- Work item -
Transcribe exactly, and only, the lines from the one containing "You are a computer-use agent." through the end of the entries below, leaving the pictures out.

Stored data entries
##########
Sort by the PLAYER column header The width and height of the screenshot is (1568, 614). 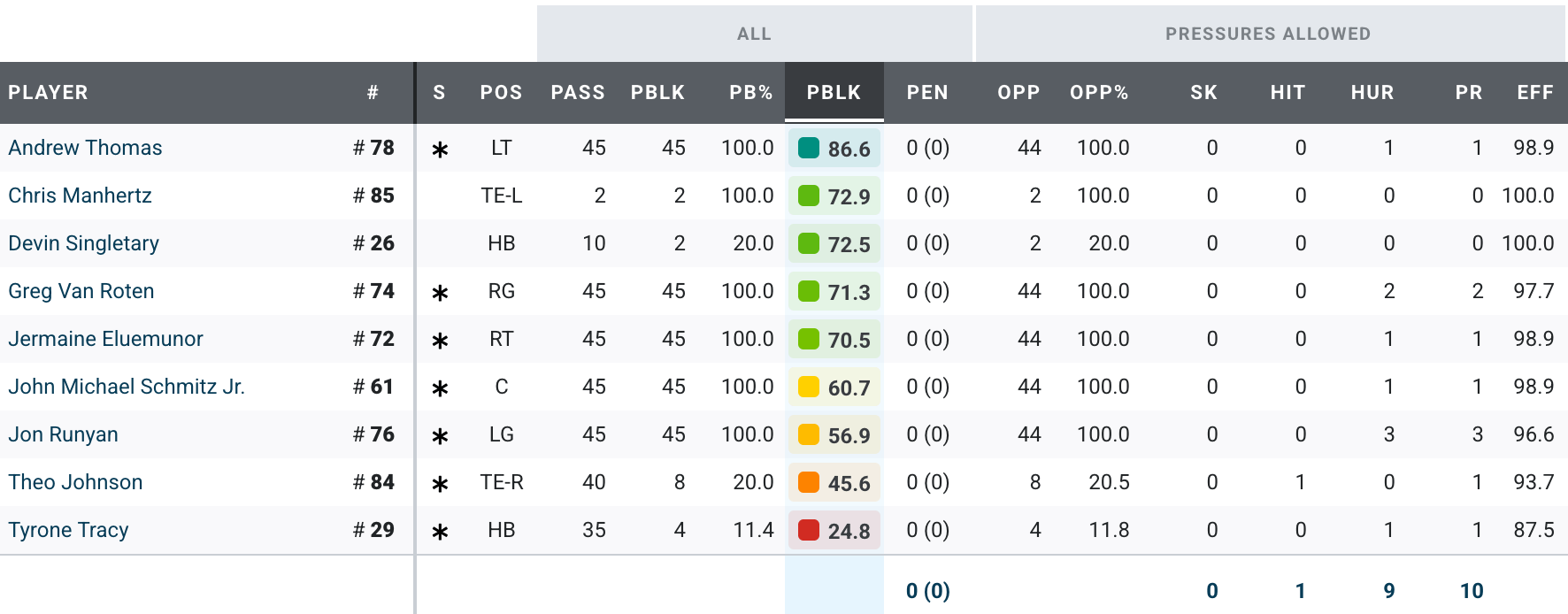pyautogui.click(x=48, y=92)
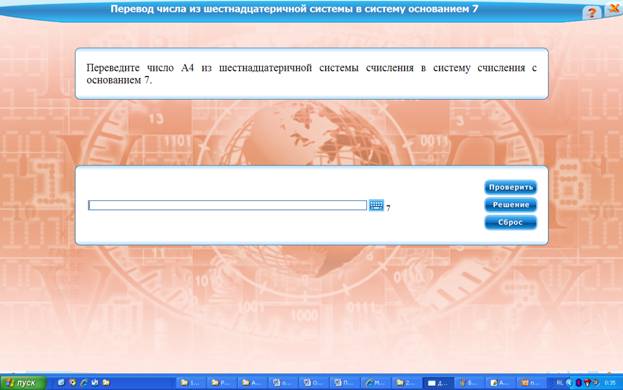Viewport: 623px width, 390px height.
Task: Click the system clock in the tray
Action: pyautogui.click(x=610, y=383)
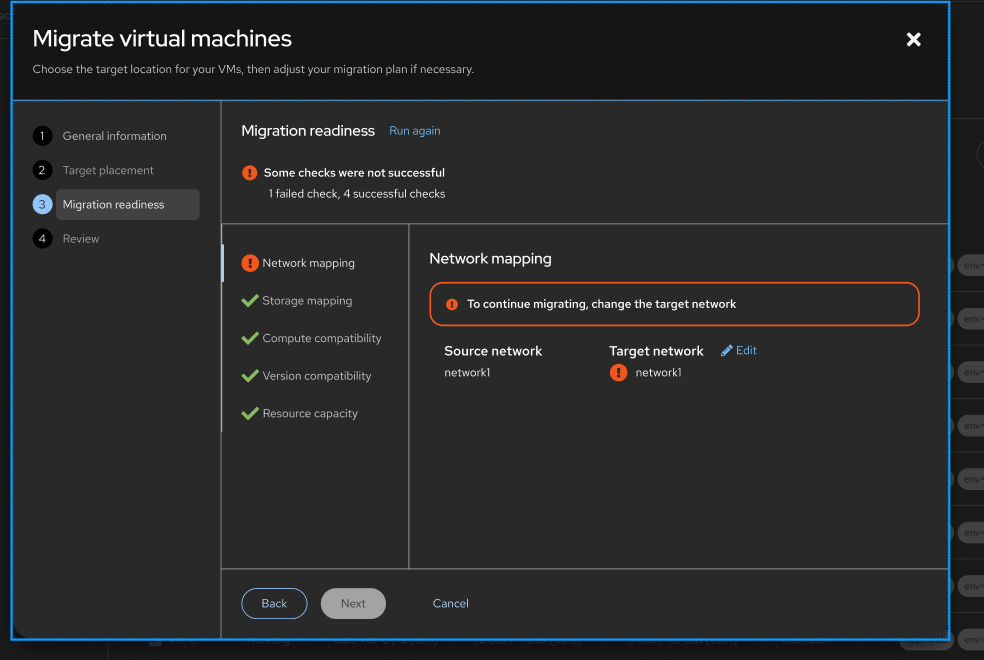Click the green checkmark beside Version compatibility
This screenshot has height=660, width=984.
click(x=250, y=376)
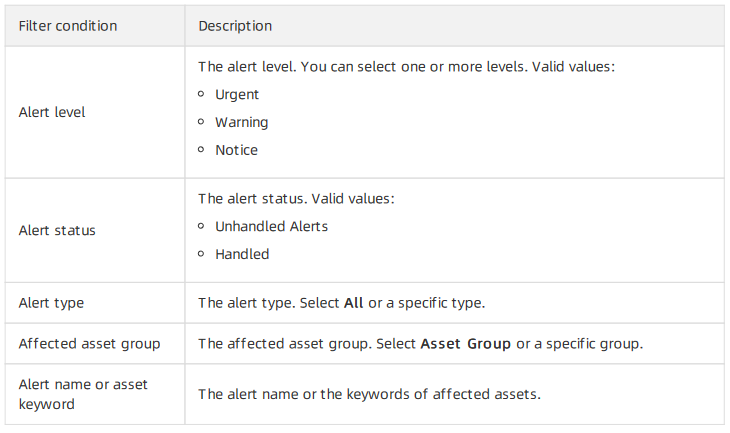Click the alert name keywords description text
This screenshot has width=730, height=433.
tap(369, 394)
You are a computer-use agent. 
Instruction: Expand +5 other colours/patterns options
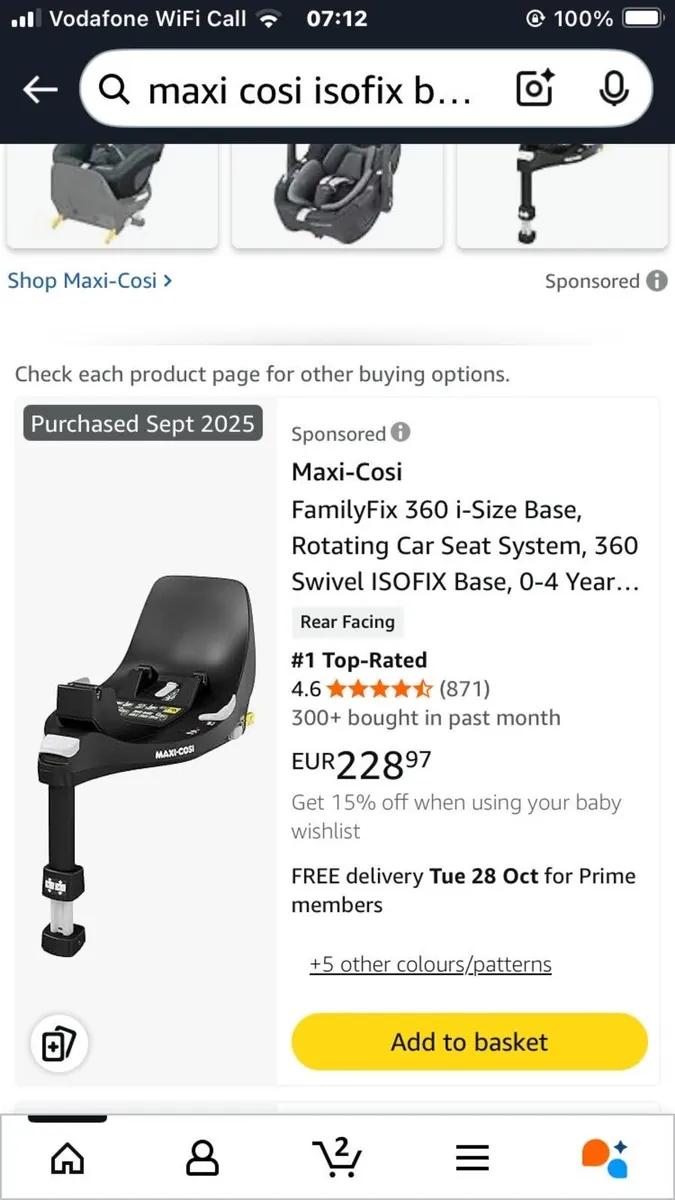(x=430, y=965)
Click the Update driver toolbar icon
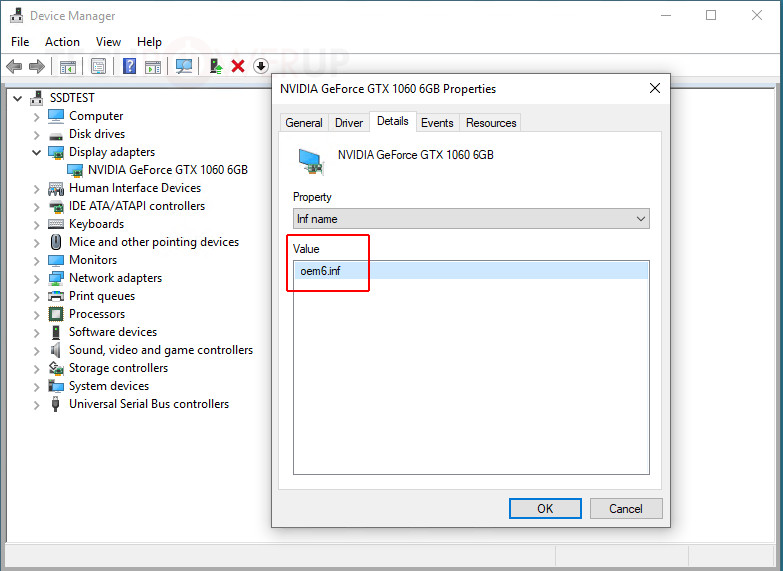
##########
- Finished task -
You are a computer-use agent. 
Instruction: Expand +5 other colours/patterns options
(x=430, y=965)
Click the Update driver toolbar icon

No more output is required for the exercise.